== Task to complete ==
The expected output is exactly the lines below, starting at the line with "Task: Click the blue detection color swatch" and ending at the line with "Task: Select comments", both included; no other line belongs in it.

== Dataset excerpts ==
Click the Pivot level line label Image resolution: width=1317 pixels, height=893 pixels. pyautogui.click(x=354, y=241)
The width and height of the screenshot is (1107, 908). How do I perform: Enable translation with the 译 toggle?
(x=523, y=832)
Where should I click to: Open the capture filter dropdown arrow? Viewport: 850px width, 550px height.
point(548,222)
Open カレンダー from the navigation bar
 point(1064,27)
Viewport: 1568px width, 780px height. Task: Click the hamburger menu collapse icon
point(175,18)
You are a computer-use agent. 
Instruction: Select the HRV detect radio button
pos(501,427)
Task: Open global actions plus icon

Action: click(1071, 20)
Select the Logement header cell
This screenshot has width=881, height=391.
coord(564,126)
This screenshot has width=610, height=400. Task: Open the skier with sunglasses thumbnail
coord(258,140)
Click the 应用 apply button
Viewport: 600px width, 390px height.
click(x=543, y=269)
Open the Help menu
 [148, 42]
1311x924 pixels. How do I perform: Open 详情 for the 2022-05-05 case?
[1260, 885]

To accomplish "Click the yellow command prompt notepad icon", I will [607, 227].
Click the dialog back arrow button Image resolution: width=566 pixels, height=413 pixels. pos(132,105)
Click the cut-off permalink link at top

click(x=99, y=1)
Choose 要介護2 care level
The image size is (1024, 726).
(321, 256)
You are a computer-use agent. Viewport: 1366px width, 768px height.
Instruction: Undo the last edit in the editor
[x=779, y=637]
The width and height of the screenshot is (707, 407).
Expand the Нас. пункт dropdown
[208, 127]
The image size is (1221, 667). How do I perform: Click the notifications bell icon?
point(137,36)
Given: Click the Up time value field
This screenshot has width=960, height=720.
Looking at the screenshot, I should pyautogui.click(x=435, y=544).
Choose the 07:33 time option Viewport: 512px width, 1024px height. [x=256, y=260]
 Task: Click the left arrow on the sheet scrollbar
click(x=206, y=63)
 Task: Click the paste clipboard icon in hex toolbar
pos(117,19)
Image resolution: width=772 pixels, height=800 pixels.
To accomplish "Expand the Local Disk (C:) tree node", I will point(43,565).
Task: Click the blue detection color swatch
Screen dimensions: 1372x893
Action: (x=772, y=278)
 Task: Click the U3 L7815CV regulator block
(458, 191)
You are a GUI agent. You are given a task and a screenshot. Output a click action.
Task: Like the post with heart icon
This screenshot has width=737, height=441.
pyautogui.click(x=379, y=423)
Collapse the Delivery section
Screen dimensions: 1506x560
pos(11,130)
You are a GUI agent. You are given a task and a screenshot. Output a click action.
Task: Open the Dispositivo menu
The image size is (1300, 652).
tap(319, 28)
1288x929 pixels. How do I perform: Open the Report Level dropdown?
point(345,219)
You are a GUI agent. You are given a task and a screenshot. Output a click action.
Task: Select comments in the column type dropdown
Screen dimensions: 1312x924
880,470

== Answer for the task ==
Task: Click the blue detection color swatch
Screen dimensions: 1372x893
Action: (x=772, y=278)
 Task: Click the U3 L7815CV regulator block
(458, 191)
You are a GUI agent. You are given a task and a screenshot. Output a click action.
Task: Like the post with heart icon
This screenshot has width=737, height=441.
pyautogui.click(x=379, y=423)
Collapse the Delivery section
Screen dimensions: 1506x560
pos(11,130)
You are a GUI agent. You are given a task and a screenshot. Output a click action.
Task: Open the Dispositivo menu
The image size is (1300, 652).
tap(319, 28)
1288x929 pixels. How do I perform: Open the Report Level dropdown?
point(345,219)
You are a GUI agent. You are given a task and a screenshot. Output a click action.
Task: Select comments in the column type dropdown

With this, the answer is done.